■ **PROBLEM DESCRIPTION**
Tally every line in the entries below that holds "Toggle", then give only the total.

PROVIDED RECORDS START

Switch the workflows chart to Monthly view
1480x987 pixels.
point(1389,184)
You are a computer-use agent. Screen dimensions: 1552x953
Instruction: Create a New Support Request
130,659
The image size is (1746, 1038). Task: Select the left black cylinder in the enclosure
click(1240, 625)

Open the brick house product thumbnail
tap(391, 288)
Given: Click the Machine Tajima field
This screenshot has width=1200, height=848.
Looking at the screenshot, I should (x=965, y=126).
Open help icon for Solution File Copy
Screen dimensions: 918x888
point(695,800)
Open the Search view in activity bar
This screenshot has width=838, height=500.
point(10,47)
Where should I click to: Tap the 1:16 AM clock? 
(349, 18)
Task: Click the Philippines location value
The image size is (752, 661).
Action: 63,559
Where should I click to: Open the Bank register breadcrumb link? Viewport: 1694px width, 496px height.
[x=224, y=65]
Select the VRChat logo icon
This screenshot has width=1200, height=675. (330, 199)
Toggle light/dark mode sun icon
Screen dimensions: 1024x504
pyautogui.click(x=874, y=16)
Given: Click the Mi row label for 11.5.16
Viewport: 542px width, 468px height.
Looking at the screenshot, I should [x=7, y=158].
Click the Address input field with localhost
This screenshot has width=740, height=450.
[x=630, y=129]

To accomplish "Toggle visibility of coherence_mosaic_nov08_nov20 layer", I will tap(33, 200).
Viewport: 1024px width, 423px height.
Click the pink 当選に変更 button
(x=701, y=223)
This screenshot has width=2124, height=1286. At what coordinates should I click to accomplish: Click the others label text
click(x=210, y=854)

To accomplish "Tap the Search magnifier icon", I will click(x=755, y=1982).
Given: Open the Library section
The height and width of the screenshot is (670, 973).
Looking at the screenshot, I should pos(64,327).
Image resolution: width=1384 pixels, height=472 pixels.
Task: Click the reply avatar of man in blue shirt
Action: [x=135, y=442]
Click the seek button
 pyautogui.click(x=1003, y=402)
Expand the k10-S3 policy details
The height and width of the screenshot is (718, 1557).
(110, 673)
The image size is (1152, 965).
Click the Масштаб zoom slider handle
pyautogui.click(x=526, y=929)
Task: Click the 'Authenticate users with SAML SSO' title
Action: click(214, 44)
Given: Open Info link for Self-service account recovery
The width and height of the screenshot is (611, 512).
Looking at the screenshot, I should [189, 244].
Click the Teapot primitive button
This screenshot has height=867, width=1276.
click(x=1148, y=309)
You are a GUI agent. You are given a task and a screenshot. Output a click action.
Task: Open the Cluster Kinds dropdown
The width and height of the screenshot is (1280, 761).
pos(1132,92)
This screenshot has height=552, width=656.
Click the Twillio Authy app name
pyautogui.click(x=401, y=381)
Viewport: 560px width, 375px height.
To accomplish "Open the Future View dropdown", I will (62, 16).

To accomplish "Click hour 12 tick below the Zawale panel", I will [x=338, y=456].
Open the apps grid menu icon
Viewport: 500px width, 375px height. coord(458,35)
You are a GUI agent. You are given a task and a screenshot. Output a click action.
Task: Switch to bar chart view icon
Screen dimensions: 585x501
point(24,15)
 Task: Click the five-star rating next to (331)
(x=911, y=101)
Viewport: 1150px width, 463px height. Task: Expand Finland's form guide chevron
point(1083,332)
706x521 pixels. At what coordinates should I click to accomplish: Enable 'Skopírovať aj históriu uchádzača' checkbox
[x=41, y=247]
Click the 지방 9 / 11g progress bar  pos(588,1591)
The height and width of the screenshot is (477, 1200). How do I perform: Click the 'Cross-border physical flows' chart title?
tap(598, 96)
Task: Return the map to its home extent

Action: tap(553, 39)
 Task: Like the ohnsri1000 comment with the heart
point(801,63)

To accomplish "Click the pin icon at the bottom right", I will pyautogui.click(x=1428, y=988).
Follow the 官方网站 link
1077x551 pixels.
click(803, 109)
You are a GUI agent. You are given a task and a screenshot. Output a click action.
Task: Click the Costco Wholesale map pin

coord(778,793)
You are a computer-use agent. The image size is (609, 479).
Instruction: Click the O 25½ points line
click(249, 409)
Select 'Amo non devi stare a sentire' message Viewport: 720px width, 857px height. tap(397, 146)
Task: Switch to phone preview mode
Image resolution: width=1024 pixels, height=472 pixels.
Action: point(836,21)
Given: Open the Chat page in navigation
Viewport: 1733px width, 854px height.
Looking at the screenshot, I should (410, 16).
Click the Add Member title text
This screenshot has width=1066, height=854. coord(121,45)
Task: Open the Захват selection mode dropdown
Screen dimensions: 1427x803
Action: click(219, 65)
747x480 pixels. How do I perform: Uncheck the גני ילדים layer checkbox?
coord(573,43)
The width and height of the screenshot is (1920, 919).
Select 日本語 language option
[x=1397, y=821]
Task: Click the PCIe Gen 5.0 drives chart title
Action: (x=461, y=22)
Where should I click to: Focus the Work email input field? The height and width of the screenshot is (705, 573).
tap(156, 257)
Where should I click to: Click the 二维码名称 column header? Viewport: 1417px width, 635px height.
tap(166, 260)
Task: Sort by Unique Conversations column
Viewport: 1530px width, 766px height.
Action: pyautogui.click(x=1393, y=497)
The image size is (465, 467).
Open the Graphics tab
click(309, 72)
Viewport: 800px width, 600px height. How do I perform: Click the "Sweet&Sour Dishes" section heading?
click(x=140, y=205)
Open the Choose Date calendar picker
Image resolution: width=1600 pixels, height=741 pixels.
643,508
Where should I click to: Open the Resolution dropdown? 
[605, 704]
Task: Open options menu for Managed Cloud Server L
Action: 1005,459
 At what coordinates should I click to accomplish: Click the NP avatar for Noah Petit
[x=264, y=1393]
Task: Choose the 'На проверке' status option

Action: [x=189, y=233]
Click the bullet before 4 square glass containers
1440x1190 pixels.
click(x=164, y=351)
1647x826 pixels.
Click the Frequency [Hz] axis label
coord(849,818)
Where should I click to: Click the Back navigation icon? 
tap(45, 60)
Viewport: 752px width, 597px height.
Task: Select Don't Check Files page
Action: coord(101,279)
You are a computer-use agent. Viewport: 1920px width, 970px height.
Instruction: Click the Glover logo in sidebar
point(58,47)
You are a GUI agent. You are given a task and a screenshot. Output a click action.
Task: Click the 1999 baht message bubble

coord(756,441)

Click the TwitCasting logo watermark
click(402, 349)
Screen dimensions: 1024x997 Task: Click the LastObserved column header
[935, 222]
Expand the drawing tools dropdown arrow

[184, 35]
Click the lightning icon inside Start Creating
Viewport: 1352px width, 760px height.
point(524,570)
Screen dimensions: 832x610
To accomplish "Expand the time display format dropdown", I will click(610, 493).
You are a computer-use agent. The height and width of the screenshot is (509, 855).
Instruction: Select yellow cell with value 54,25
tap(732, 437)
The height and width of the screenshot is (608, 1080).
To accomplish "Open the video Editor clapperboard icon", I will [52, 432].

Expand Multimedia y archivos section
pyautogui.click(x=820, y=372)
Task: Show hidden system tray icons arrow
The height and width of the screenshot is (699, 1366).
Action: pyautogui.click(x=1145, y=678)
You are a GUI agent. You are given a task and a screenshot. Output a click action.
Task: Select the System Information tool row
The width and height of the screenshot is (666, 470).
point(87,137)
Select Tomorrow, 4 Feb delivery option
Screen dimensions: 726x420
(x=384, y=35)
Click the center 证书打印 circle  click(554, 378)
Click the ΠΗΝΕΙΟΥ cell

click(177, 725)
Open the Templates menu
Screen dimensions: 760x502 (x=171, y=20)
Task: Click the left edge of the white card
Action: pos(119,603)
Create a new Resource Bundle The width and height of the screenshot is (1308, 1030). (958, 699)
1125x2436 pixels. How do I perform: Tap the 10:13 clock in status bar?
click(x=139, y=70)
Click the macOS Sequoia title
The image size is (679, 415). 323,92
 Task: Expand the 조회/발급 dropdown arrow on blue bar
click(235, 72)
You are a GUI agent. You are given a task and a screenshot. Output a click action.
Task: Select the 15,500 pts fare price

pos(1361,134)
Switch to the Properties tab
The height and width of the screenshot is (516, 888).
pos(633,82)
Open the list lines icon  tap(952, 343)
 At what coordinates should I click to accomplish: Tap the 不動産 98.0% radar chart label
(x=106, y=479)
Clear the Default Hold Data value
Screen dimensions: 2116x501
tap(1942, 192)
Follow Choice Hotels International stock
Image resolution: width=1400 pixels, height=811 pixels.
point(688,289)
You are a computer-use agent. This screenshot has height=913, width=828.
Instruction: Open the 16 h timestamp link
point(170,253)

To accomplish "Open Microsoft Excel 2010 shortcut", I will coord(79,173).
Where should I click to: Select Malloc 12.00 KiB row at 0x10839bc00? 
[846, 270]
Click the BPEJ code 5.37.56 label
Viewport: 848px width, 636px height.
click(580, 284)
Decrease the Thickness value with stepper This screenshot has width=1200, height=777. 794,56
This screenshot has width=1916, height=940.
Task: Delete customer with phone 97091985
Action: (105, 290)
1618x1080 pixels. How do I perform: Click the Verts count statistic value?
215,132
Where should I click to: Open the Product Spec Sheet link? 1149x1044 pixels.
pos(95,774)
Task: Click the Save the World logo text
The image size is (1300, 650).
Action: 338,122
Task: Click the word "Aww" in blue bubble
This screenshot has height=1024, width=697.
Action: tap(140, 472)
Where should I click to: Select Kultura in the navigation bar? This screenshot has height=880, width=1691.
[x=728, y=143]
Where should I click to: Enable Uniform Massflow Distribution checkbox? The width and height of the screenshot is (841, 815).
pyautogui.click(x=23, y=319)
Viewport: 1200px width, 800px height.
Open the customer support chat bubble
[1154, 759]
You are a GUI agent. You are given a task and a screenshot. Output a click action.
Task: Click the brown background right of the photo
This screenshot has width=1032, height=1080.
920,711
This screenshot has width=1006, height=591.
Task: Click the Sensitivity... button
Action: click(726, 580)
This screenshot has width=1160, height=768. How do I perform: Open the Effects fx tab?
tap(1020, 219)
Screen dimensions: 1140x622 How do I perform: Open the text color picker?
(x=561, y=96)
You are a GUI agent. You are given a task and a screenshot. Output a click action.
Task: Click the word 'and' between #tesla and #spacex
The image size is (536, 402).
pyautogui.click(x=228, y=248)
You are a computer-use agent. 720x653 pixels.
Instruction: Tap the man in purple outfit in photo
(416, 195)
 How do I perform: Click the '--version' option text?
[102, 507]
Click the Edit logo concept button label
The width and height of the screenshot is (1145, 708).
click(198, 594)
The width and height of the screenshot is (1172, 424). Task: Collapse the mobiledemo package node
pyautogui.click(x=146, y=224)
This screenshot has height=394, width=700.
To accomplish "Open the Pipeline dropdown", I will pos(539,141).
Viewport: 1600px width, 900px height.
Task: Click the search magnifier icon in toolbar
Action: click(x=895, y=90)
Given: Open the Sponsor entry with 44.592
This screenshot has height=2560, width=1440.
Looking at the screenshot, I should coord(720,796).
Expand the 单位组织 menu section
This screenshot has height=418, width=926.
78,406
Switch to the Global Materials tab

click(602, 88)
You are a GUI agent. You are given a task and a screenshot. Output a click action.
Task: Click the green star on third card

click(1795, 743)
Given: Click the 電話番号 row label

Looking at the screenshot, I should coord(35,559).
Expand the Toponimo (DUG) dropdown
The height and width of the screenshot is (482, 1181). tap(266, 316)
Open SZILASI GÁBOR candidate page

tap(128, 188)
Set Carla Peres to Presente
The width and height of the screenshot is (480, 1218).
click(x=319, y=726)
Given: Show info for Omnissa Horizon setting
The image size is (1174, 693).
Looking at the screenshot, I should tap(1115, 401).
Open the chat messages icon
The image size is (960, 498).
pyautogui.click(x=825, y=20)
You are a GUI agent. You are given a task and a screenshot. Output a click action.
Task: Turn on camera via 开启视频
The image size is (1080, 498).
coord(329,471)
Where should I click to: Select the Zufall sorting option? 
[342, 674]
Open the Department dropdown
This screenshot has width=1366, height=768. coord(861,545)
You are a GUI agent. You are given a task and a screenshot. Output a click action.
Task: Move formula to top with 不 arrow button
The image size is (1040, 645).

PROVIDED RECORDS END

■ **TASK RESULT**
2